---- Passage to read
John Thorp, 90, a chemistry researcher who published two books describing how he transitioned from a woman to a man, died last week when a train and the car he was driving collided near Morrinsville.
A pioneering transgender man and chemistry researcher who wrote several books, died last week when a train and the car he was driving collided near Morrinsville.
John Thorp, 90, published two books describing how he transitioned from a woman to a man with the support of his first wife Joan who later died and how he got a second chance of love with his second wife Hazel.
Thorp was travelling home to Thames from Waikato Hospital on March 23 when the car and a train collided.
His wife Hazel, who was his passenger, was able to walk from the vehicle but is still recovering at Waikato Hospital. Waikato DHB confirmed tonight she was in a stable condition.
Thorp's first book A Change for Good was published in 2006 by Cape Catley Publishers.
Cape Catley spokeswoman Jenny Cole described it as a memoir of his journey from a woman to man.
"When Chris Cole Catley chose to publish this she saw it was a story of importance for people to know. A story of importance about society."
The book tells of how UK-born Thorp, who was a lecturer at Guy's Hospital in London, underwent surgery to make the transition with the support of a woman called Joan.
The pair moved to New Zealand in 1960 to escape what he described as intense media scrutiny and because Thorp secured a position as a chemistry lecturer at the University of Auckland.
Emeritus professor Brian Davis said he worked with Thorp in the chemistry department, but in different areas. "My memories are of a quiet, reserved but always polite person."
Thorp was a well-regarded scientist and in 1969 accepted a job at the Department of Scientific and Industrial Research (DSIR).
However, when Joan developed heart problems in 1982 he retired to spend time together and they moved to the Coromandel before Joan died in 1989.
In 1995 he met his current wife Hazel and they ran a bed and breakfast in the Coromandel Harbour before moving to Thames in 2000 where they built a house overlooking the Firth.
Tommy Hamilton, a counsellor for LGBTQI+ support service Outline and also a trans-man, said he had met Thorp several times as part of transgender community events.
However, the most memorable time was at the launch of Thorp's book A Change for Good in 2006 at the Women's Bookshop in Auckland, which a group of transgender men attended.
"He was really moved to meet young men who were having a life and experience similar to his," Hamilton said.
"And it really was like he came from an era where he never thought he'd meet another person like him. So the power of the visibility of seeing these young men at his book launch, I think it was quite meaningful for him.
--------
---- Source data
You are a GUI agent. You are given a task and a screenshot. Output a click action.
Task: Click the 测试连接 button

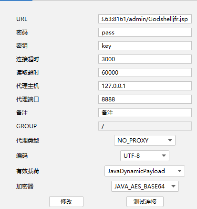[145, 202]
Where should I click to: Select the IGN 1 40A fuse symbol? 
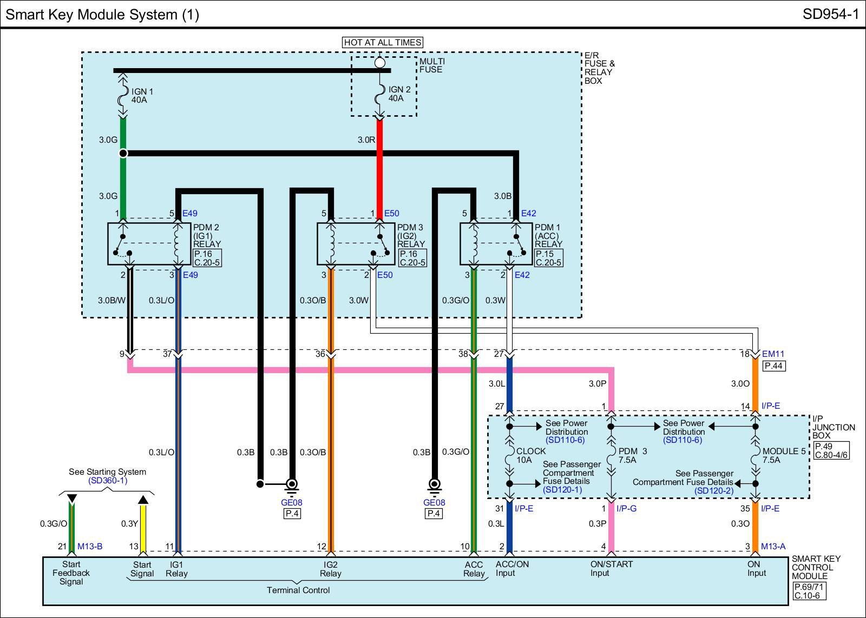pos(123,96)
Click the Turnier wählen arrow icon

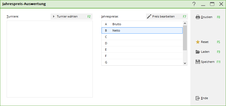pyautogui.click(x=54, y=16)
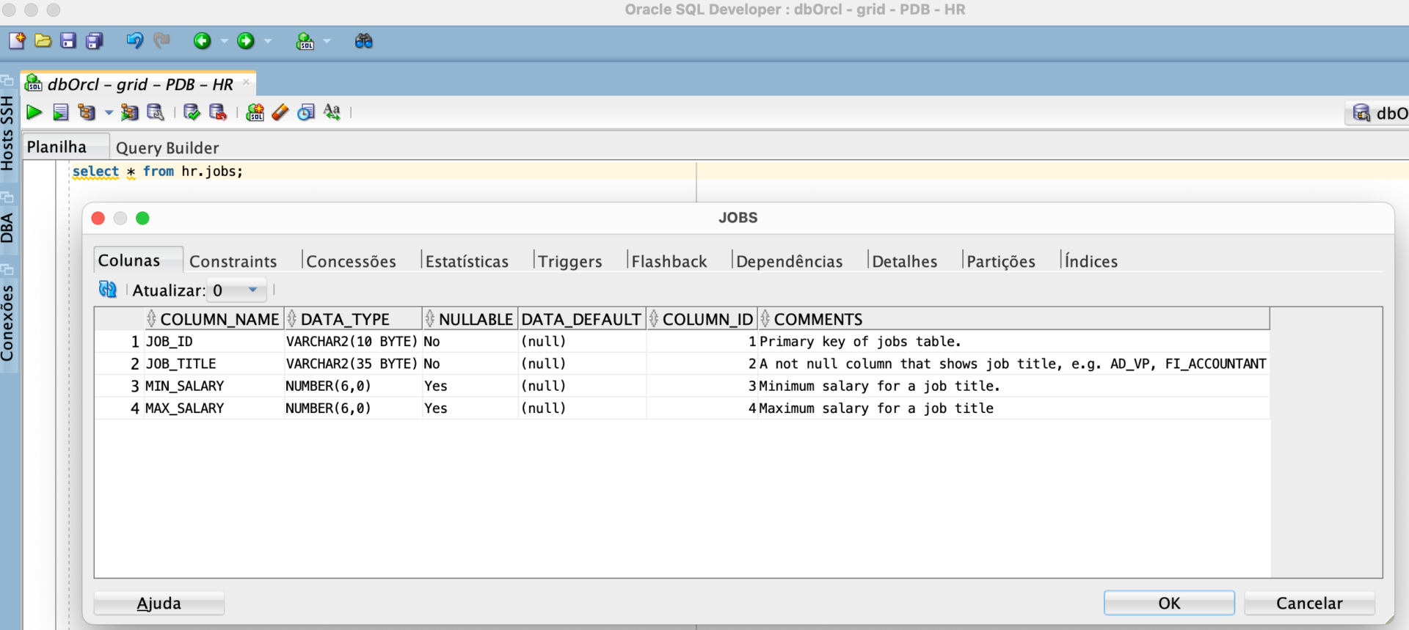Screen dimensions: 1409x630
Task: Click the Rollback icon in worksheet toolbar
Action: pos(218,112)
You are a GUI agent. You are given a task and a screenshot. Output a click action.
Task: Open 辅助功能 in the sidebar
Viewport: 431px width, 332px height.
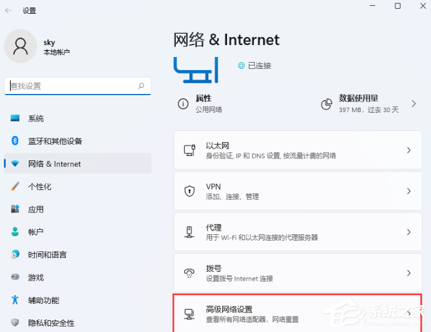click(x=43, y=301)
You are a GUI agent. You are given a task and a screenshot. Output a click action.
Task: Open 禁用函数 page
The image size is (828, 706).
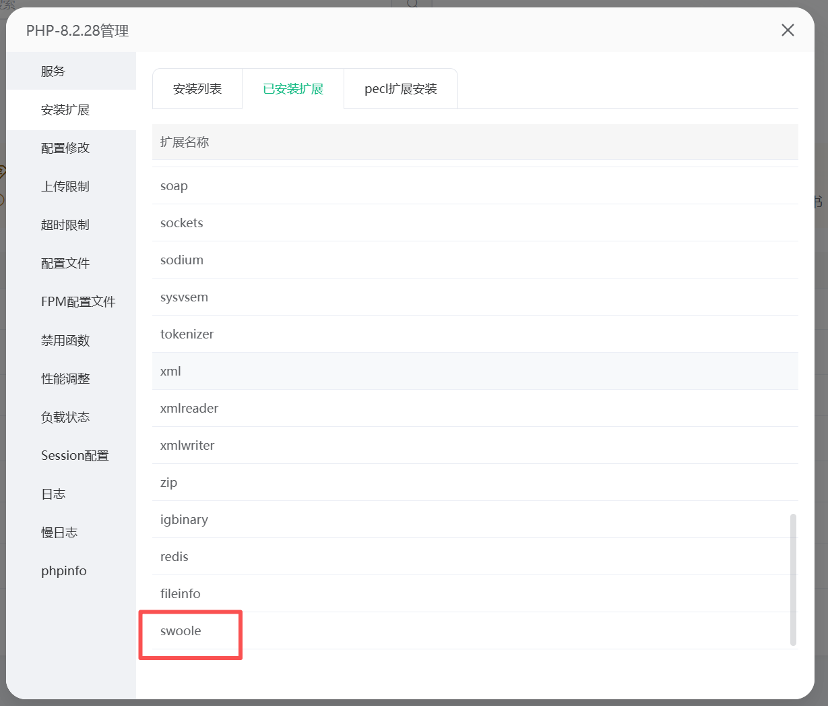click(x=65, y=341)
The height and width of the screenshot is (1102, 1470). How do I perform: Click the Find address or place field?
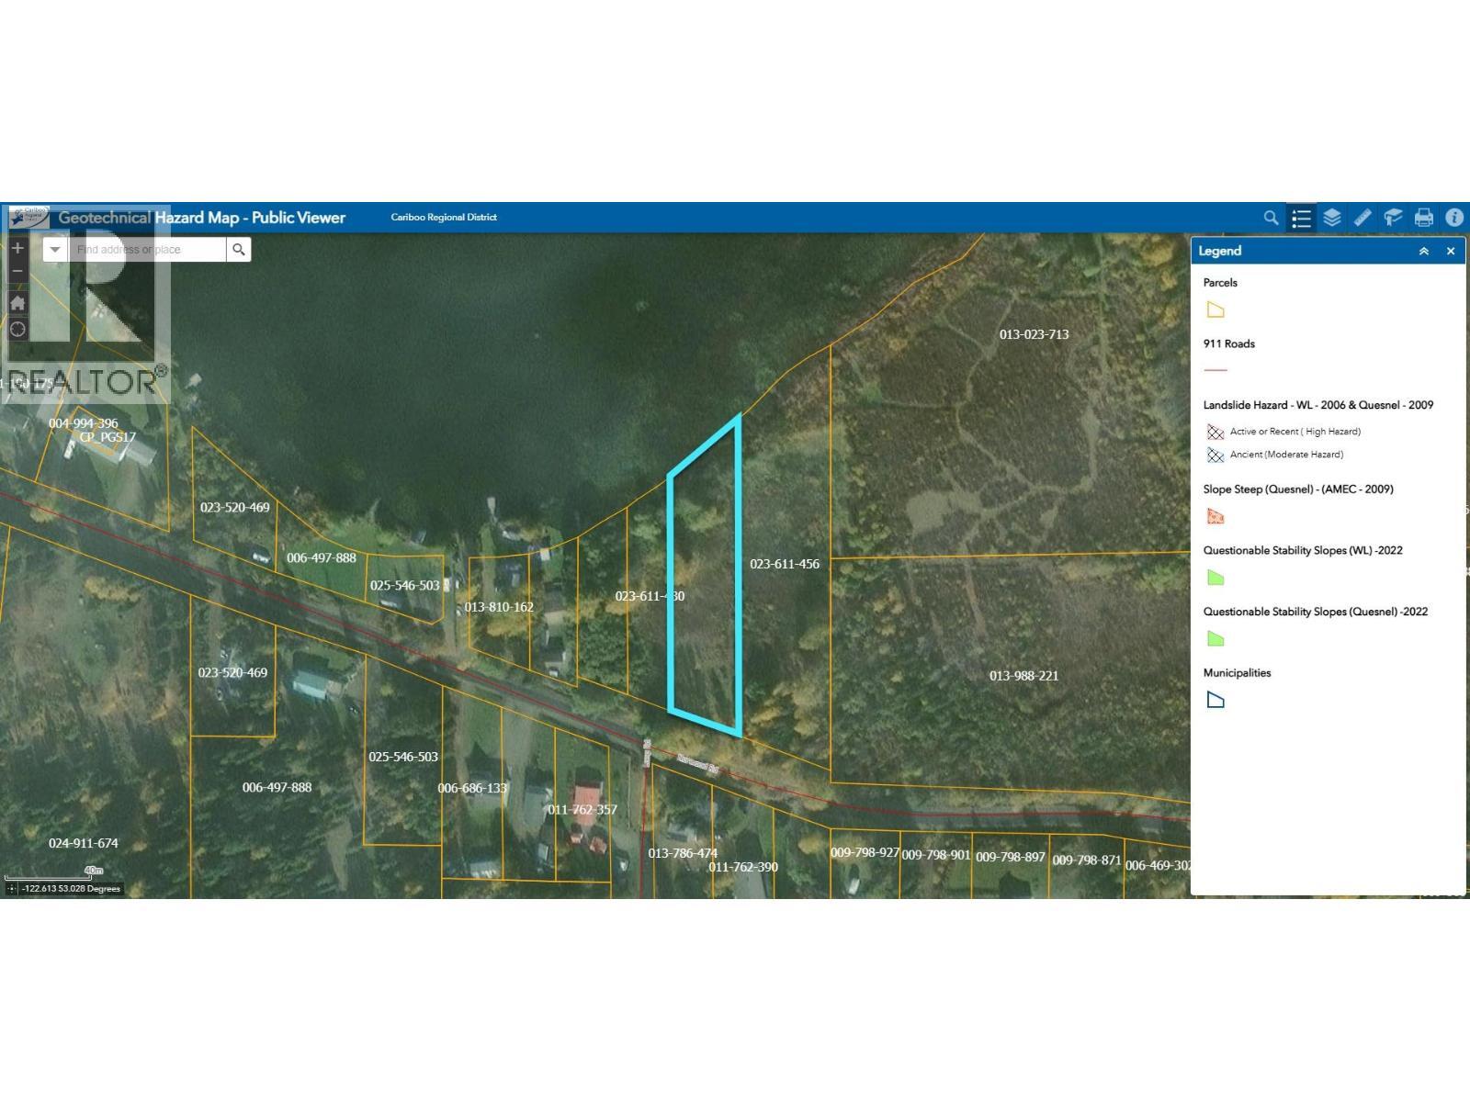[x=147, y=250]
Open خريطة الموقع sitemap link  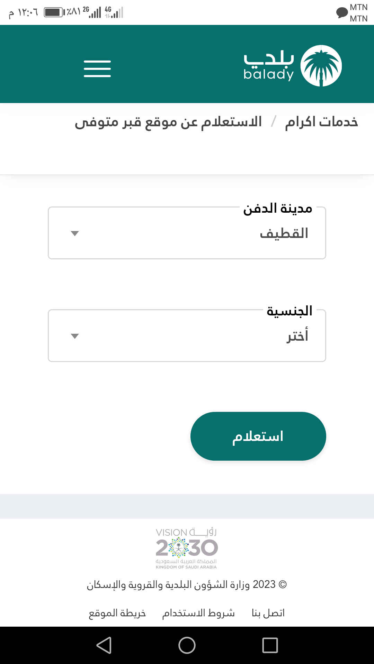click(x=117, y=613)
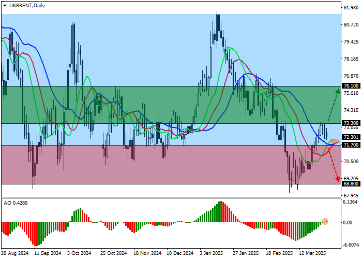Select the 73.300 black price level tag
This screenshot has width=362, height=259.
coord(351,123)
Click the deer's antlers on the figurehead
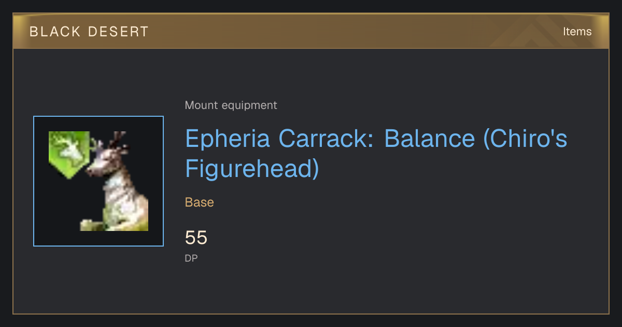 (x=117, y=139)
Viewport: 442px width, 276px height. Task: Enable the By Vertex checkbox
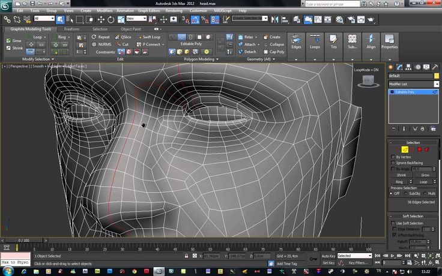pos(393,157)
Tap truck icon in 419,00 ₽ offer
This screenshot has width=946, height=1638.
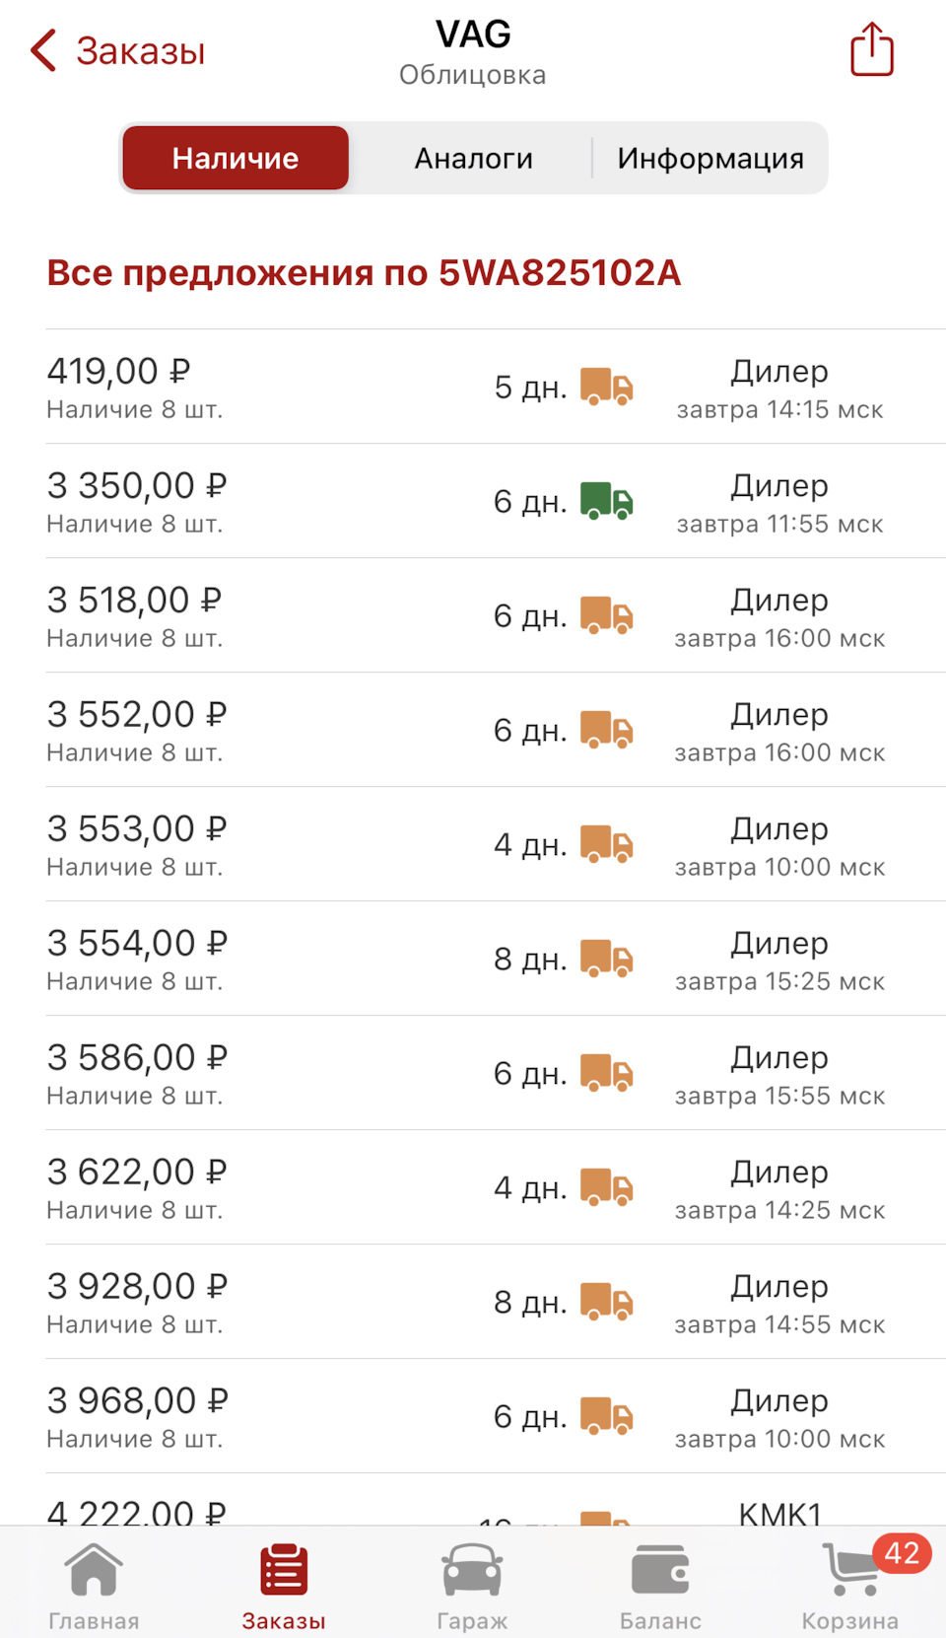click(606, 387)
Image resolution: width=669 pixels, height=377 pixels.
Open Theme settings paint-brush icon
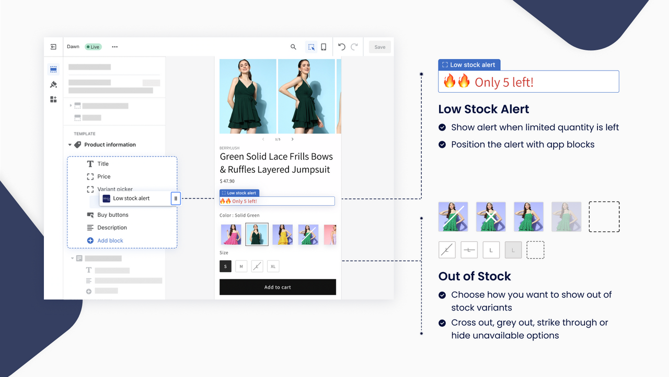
--------
▶ _Your goal_
Answer these questions using the article about John Thorp:
1. In what year did Thorp and Joan move to New Zealand?
2. Which publisher released A Change for Good?
3. Where was the launch of A Change for Good held?

▶ _Exercise response_
1. 1960
2. Cape Catley Publishers
3. At the Women's Bookshop in Auckland